## [Task directions]
Answer these questions using the Grandparents Day article.
(a) Who originated Grandparents Day, and in which state?
(b) Under the national holiday, on what day is Grandparents Day celebrated?
(c) Which commercial enterprises does the article name as having reversed the day's intended purpose?

## [Page text]
Grandparents Day unites families

Modern technology makes honoring grandparents and communicating across generations a breeze this Grandparents Day

Larrie Wanberg
Features Editor

Grandparents Day is September 10—a day of celebration that is commonly practiced opposite of the original intention. But new communication media can get the day back on its rightful track!

Grandparents Day originated over 60 years ago in West Virginia by Marian McQuade, a mother who wanted to call attention to many nursing home residents who seemed isolated and sometimes forgotten by their families. She proposed a celebration to honor all grandparents. In 1973, West Virginia became the first state to officially establish an honoring day.

Grandparents Day was recognized as a national holiday 39 years ago to be celebrated on the first Sunday after Labor Day. The preamble to the founding statute designates the day’s purpose “to honor grandparents, to give grandparents an opportunity to show love for their children’s children, and to help children become aware of the strength, information, and guidance older people can offer.”

Where the misunderstanding comes in is that commercial enterprises—such as greeting cards, florists, and gift companies—reversed the intended purpose so that the emphasis was on gift-giving to grandparents and encouraged communications directed to grandparents from their descendants.

Grandparents Day progressively emerged as a time for families to gather together to celebrate family traditions, to share family stories, or to engage in a favorite activity or outing. As generations today have become more geographically mobile with time constraints from busy work schedules, communications have become limited to a phone call or a humorous greeting card off the rack. For a time when people still wrote letters, a few grandchildren sent an old-fashioned letter expressing their thoughts.

## [Dataset content]
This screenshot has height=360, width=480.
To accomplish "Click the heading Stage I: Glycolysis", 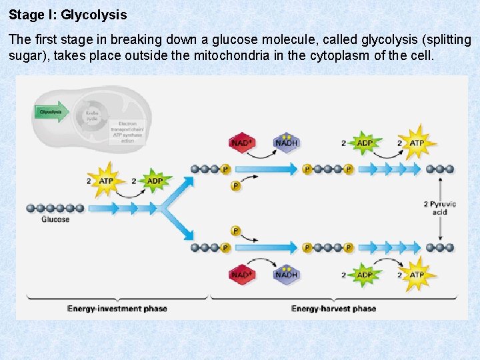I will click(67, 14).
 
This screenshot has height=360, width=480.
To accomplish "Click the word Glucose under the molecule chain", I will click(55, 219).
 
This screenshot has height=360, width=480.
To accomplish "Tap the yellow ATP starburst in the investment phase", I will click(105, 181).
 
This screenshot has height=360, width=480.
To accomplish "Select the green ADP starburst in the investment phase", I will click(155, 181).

---

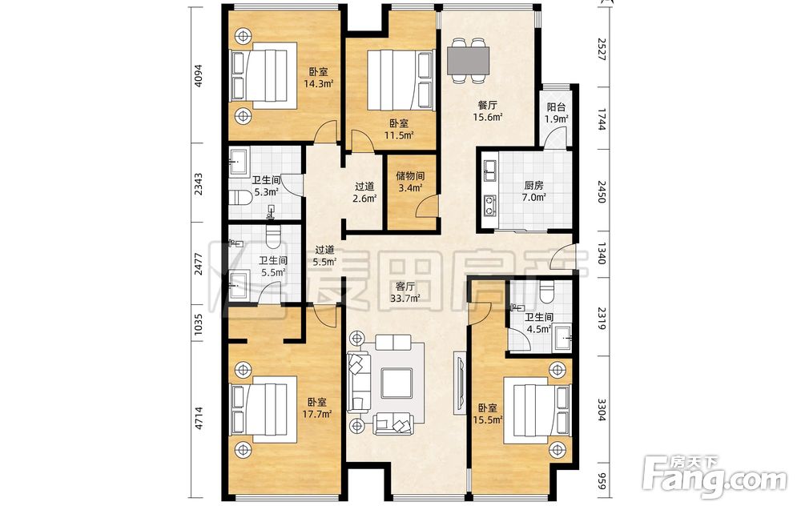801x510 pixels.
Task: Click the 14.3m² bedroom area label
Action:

...

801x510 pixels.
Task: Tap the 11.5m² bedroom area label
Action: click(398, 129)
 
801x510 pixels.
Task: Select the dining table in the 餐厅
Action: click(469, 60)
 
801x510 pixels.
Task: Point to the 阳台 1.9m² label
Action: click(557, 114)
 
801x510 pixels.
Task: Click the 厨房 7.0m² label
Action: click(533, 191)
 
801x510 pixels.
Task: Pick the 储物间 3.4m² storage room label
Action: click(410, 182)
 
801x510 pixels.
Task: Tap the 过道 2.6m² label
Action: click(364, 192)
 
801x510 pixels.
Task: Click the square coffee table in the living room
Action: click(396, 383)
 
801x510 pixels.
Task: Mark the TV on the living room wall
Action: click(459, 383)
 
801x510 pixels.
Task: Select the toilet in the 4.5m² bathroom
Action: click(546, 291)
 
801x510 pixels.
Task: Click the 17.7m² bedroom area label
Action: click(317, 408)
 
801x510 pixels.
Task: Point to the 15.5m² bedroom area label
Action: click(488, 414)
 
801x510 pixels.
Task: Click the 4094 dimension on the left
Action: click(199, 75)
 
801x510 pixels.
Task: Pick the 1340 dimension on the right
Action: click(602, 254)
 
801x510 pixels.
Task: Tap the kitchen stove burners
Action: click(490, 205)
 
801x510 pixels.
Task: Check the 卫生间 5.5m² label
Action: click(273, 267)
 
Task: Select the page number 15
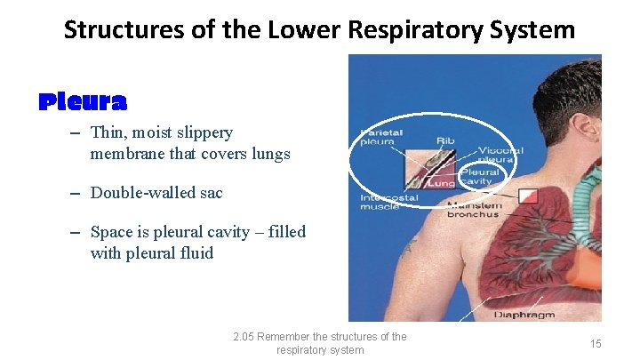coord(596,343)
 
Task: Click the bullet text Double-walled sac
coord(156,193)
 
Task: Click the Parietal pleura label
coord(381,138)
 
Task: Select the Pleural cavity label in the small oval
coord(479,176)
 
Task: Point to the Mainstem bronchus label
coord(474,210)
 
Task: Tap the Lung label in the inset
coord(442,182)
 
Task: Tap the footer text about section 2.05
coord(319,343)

## [Full solution]
(a) Marian McQuade, in West Virginia.
(b) The first Sunday after Labor Day.
(c) Greeting cards, florists, and gift companies.